Tuesday, 16 October 2012
You may not know the name David Wright but I'm almost certain that you'll have seen his images. He's best known for his 'lovelies', illustrations pin-ups in varied stages of reveal which were at their peak of popularity in the Second World War. Art Meets Matter have produced eight notebooks based on his designs for £10 each. While not all of them are to my taste (more boobs than I like on my stationery), I found myself in awe of the coiffed hair and yellow shoulder pads of the beauty pictured, whose probably the most fully clothed of the notebooks.
Which in turn made me think about 1940s fashion. People don't seem to swoon over it in the same terms as its neighbouring decades, the 1930s or the 1950s, but personally I find it absolutely fascinating. Shortages in material due to the war forcing designers to innovate with styles and material and the ultra-femininity promoted by people like Wright, then made into reality with Dior's 1947 New Look, set against a workforce of women who'd done their bit in the war and maybe didn't want to head straight back into the home. That all makes for some interesting clothes. So, for a little change to the usual fashion silhouettes, I decided to have a search around for the best 40s and 40s-inspired fashions:
For a while after reading Jonathan Walford's inspiring Forties Fashion book, my standard ASOS search was simply '1940s'. Try it, it's a great way of turning up wearable tea dresses. It's exactly that search which lead me to the beautiful A Wear 40s Peplum dress. The fitted bodice and covered buttons, the gorgeous dragonfly pattern, even the often controversial peplum, it's an undeniably sophisticated look which looks like it costs far more than its £50 price-tag.
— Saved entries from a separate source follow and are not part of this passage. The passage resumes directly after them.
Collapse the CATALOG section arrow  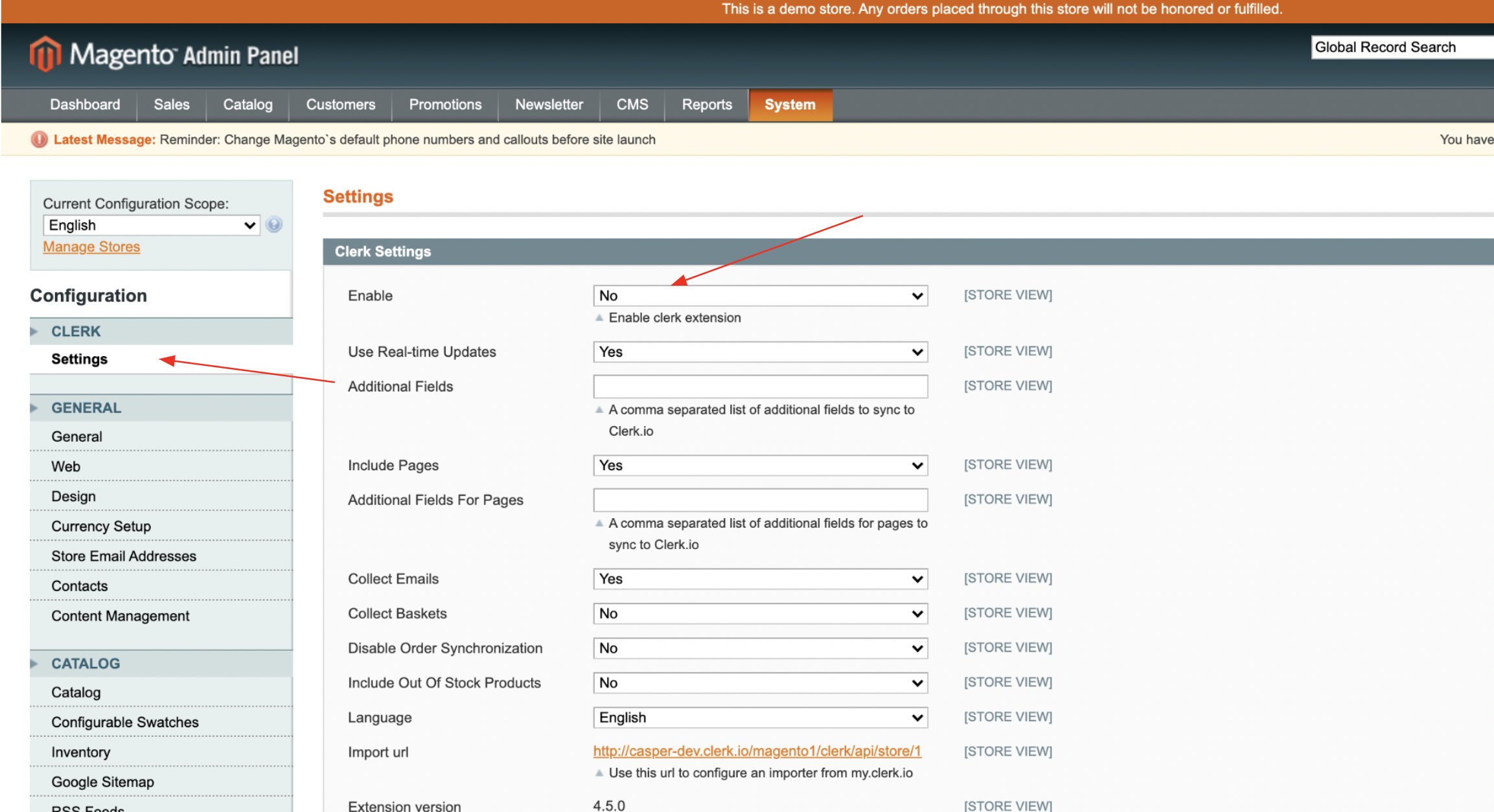click(x=34, y=664)
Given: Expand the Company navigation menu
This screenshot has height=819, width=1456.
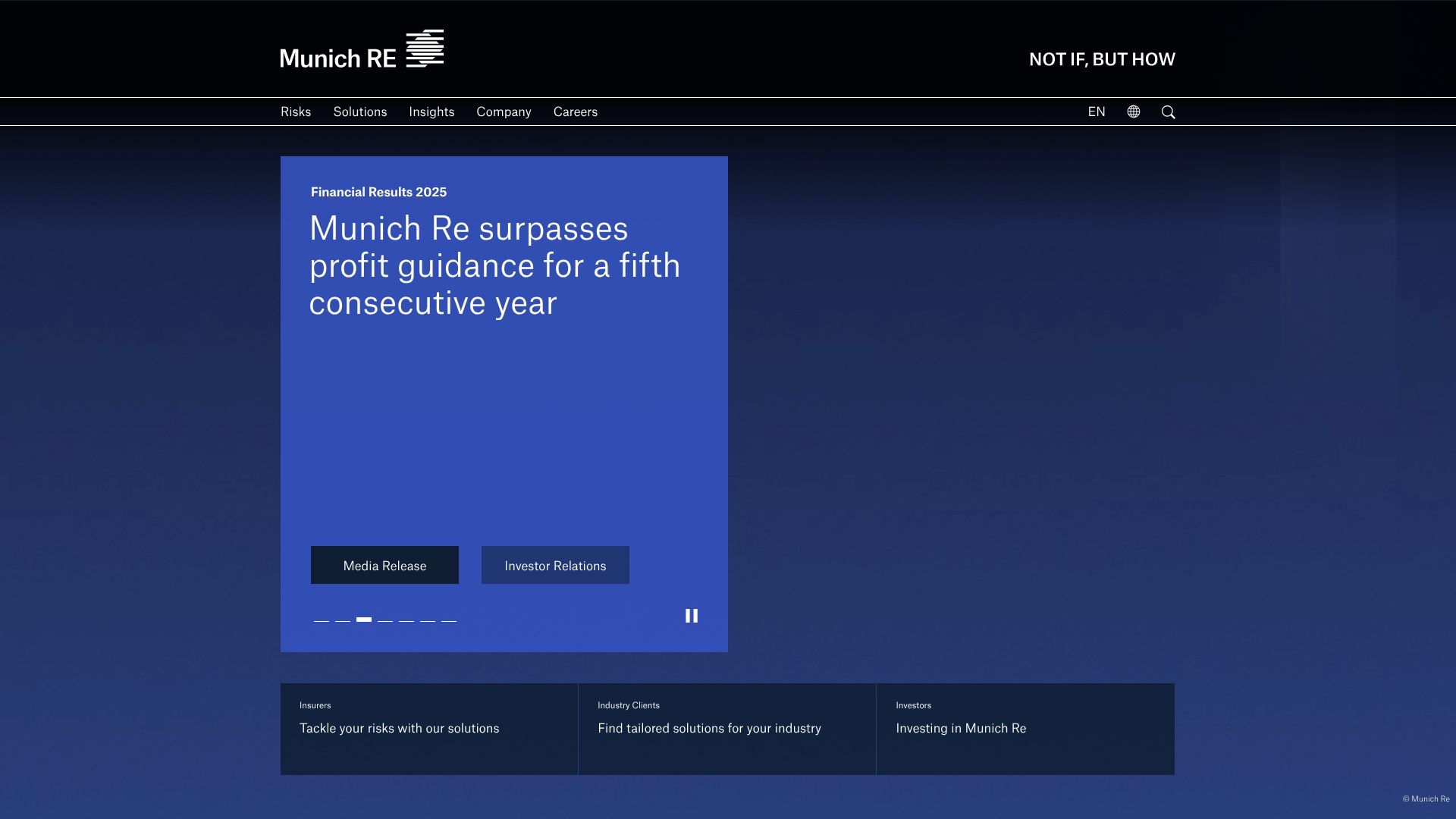Looking at the screenshot, I should [504, 111].
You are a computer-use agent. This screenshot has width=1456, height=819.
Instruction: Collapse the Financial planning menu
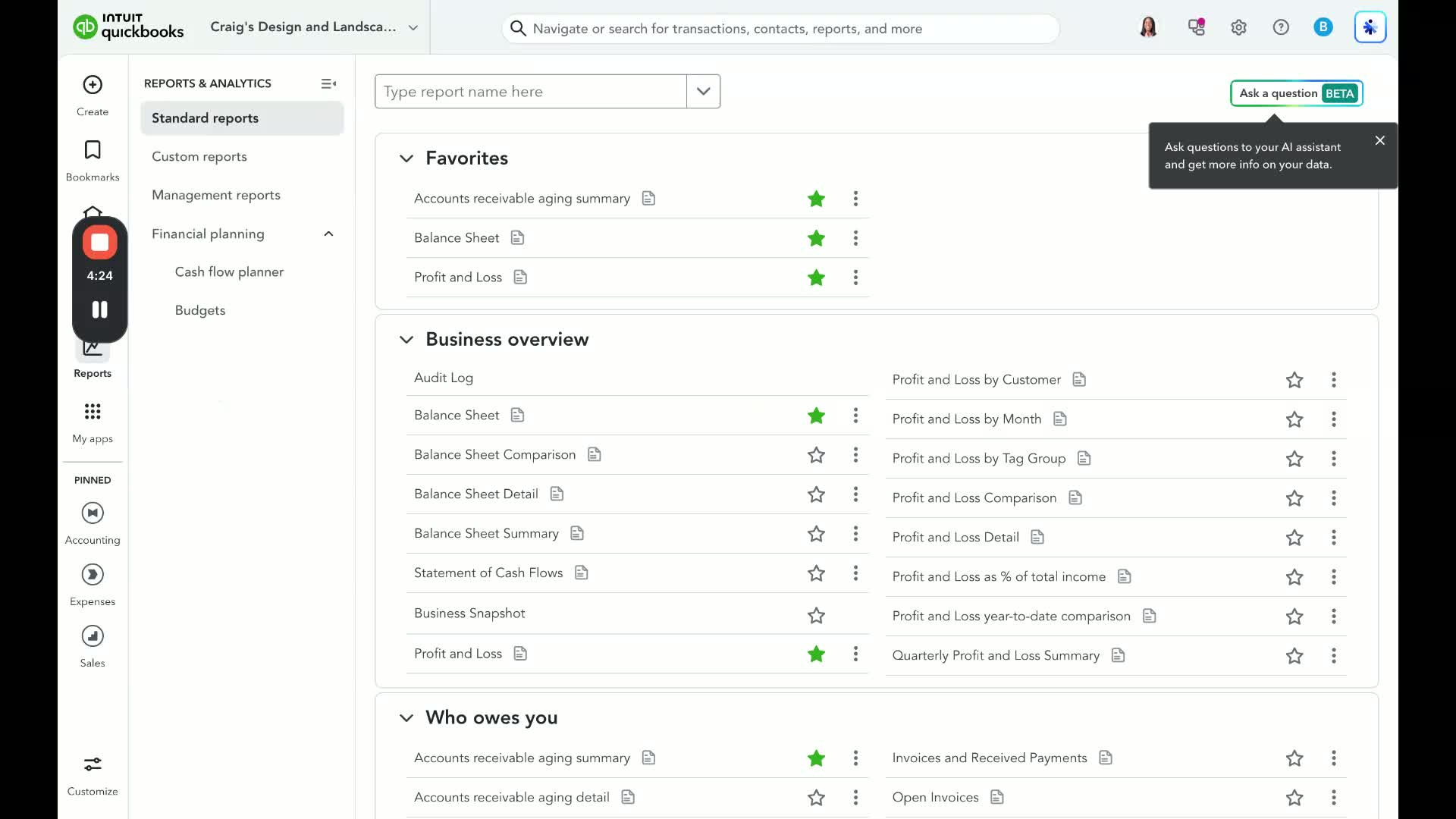(x=328, y=234)
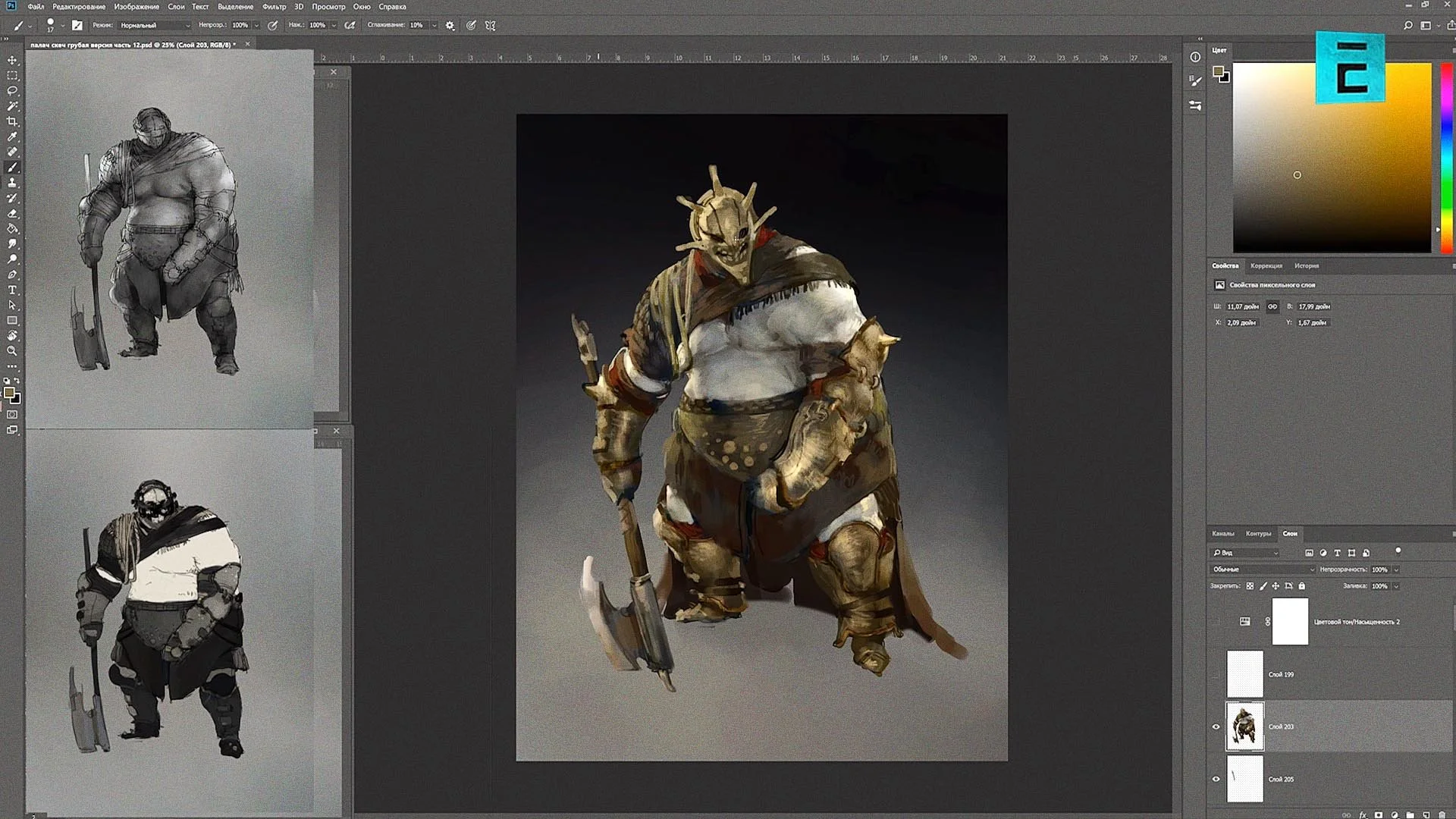
Task: Click the Слой 203 layer thumbnail
Action: tap(1244, 726)
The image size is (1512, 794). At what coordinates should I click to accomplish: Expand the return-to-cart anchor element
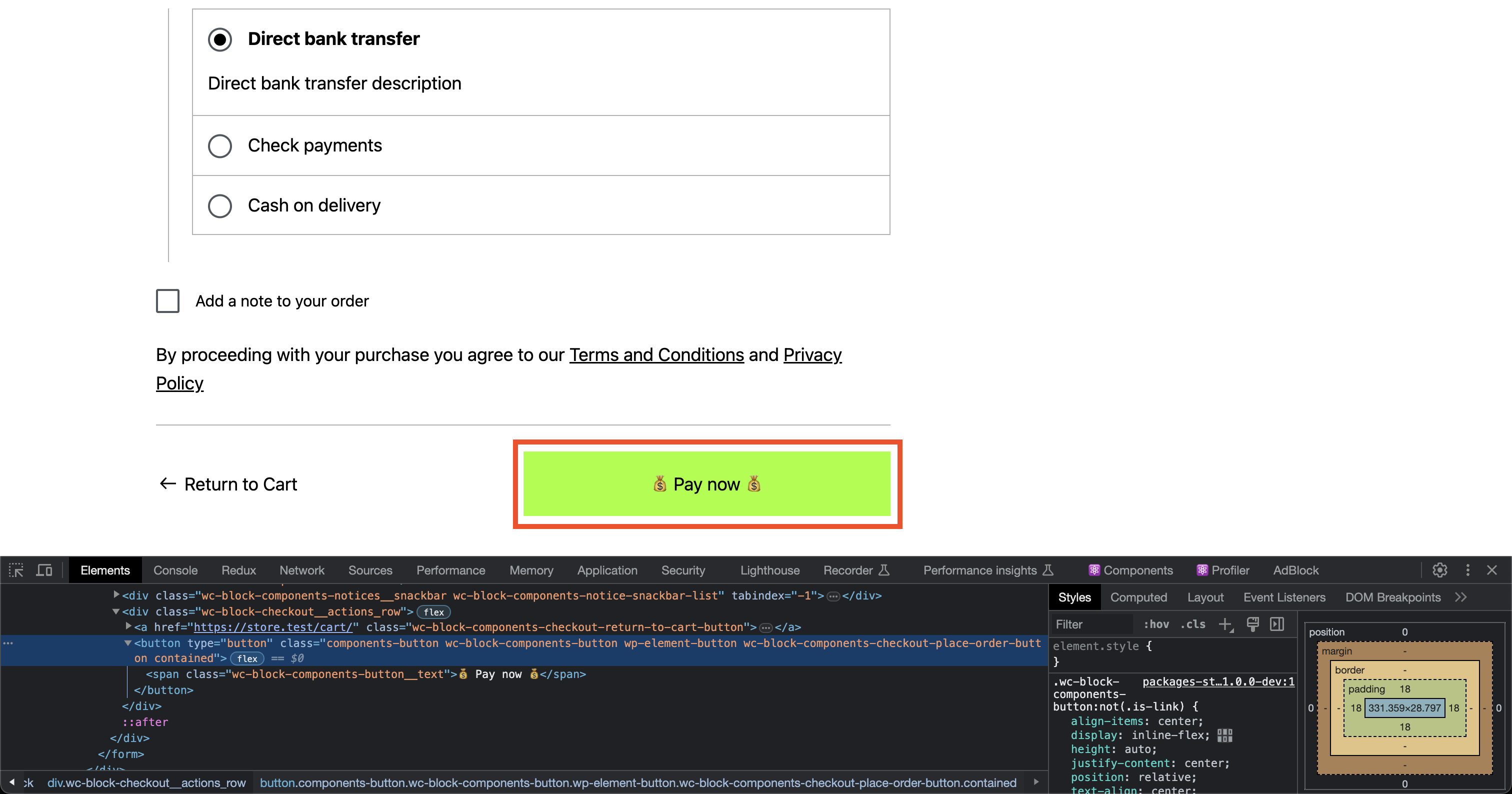[x=128, y=626]
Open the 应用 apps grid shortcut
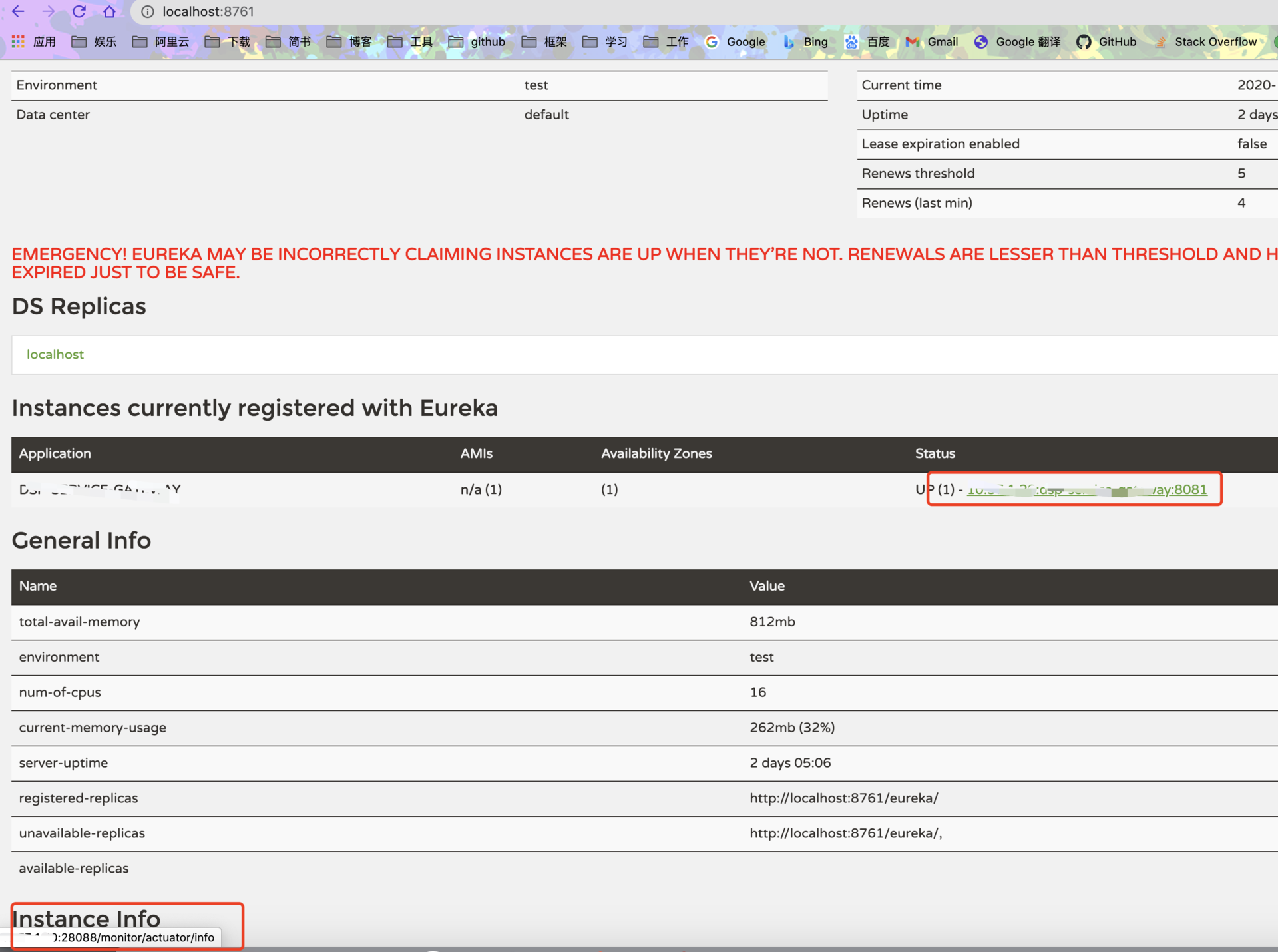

Or, for the real thing, take a look at this silk jersey dress, one of many gorgeous dresses currently being sold on ebay by advantage in vintage. You've got until Sunday to make your bid.
Now for the shoes. Revival Retro started out when its owner found it hard to find shoes suitable for swing dancing. They now stock a range of repro shoes from the 1920s and 30s, as well as the 1940s, for dancing and everyday life too. These red Eva shoes are femme fatale worthy, alas with a fatally high price tag attached.
More repro care of the always fabulous Vivien of Holloway. They have a range of 1940s dresses but I'd like to say ahoy to these 1940s swing trousers, currently reduced in the sale to £35. They're based on a real Second World War pattern and a nice challenge to the thought that all woman in the 40s were wandering round in states of semi-undress contrary to whatever David Wright's images might suggest.
And for a finishing touch, a bag naturally. This Christmas-ready silver 1940s bag comes from Galatea's shop on ASOS marketplace. Snap it up for only £15 and get going on creating your own New Look.